Donc, que ce soit bien clair : pourquoi un poulet traverse-t-il la route ?
Zénon : parce qu’il ignore que la distance peut toujours être divisée par deux et qu’il ne pourra pas rejoindre l’autre côté. Il est en effet évident que la flèche ne peut jamais atteindre la cible. Si elle l’atteint quand même, c’est parce qu’elle va plus vite que la division par deux. Et le poulet va nettement moins vite que la flèche.
Socrate : parce qu’il croit savoir qu’il sait ce que représente aller d’un point A à un point B alors qu’il ne sait pas qu’il ne sait pas. Bah… C’est une ignorance d’ignorance qui peut lui éviter quelques ennuis.
Platon : parce qu’il sait que l’Idée de poulet est toujours au-delà de l’ombre de son apparence. Nettement au-delà. Non, je n’ai pas dit dans l’au-delà. Attendez quelques siècles.
Rousseau : parce qu’il a aperçu une broche de l’autre côté et qu’il est naturellement bon.
Hegel : parce qu’il a besoin de s’éloigner de ses représentations pour que sa conscience de poulet existe pleinement en tant que conscience de poulet. Ça se joue dans sa tête.

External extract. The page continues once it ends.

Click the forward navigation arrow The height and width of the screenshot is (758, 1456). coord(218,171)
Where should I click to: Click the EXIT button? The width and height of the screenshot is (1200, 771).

Marx : Mais non, c’est le contraire. C’est la place qu’il occupe dans la chaîne de production qui détermine sa conscience de poulet et qui lui permet d’accéder à une conscience volaillère libératrice. C’est donc une traversée révolutionnaire visant à unir les poulets de tous les poulaillers du monde.
Sartre : parce que c’est dans le mouvement, non dans l’enracinement, qu’il découvrira qu’il n’est pas de trop dans le monde et que sa vie n’est pas absurde, même s’il est en situation d’être plumé.
S. de Beauvoir : pour devenir une poulette.
Hollande : je pourrais lui prêter mon scooter ?
Macron : parce qu’il pleut et que c’est le bon moment pour le ruissellement. Après, il trouve un job et il se paie un costard. Un vrai. Avec une Rolex… Mais non, pas un Solex, une Ro-lex !
Finkielkraut : parce que, précisément, le simple fait qu’il veuille traverser alors que l’avenir est derrière lui est, précisément, le signe de la défaite de sa pensée. Vive la corrida !
Le quatrième âge, bien sonné, mais vraiment sonné : Parce qu’il a vu une voiture qui arrive. Et il envisage de retraverser au cas où elle s’arrêterait pour l’éviter quand il est au milieu. On se donne les moyens qu’on peut, non ? Les moyens du bord.